Taxa de juro implícita do crédito à habitação aumentou em julho para máximo de quase dois anos

A prestação média vencida (soma do valor médio do capital amortizado com o valor médio de juros vencidos) aumentou um euro, para 242 euros, segundo os dados divulgados pelo Instituto Nacional de Estatística.

A taxa de juro implícita nos contratos de crédito à habitação aumentou 0,6 pontos de base (0,006 pontos percentuais) em julho, face a junho, para 1,038%, o valor mais elevado desde outubro de 2016, segundo os dados divulgados pelo Instituto Nacional de Estatística (INE) esta quarta-feira, 22 de agosto.

Este indicador inclui contratos para construção, aquisição e reabilitação de habitações.

“Para o destino de financiamento aquisição de habitação, o mais relevante no conjunto do crédito à habitação, a taxa de juro implícita para o total dos contratos foi 1,060%, mais 0,6 pontos de base do que o registado no mês anterior”, refere o INE.

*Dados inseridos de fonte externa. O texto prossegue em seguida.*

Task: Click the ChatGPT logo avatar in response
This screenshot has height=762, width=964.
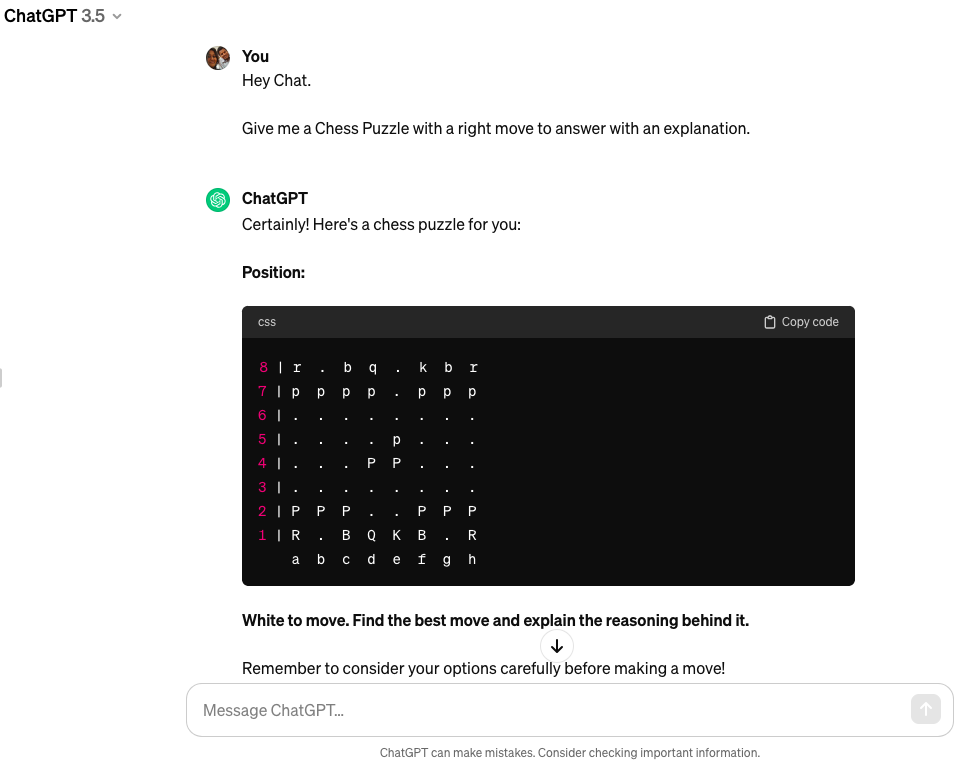Action: point(218,200)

A taxa implícita nos contratos feitos nos três meses terminados em junho – menos volátil – aumentou, passando de 1,427% para 1,471%, registando a primeira subida desde fevereiro.

A prestação média vencida (soma do valor médio do capital amortizado com o valor médio de juros vencidos), em junho, aumentou um euro, para 242 euros. “Deste valor, 45 euros (19%) correspondem a pagamento de juros e 197 euros (81%) a capital amortizado“, explica o INE.

O capital médio em dívida para a totalidade dos contratos aumentou 108 euros face ao mês anterior, para 52.016 euros. Para os contratos celebrados nos últimos três meses (até junho), o montante médio do capital em dívida subiu 897 euros, para 97.758 euros.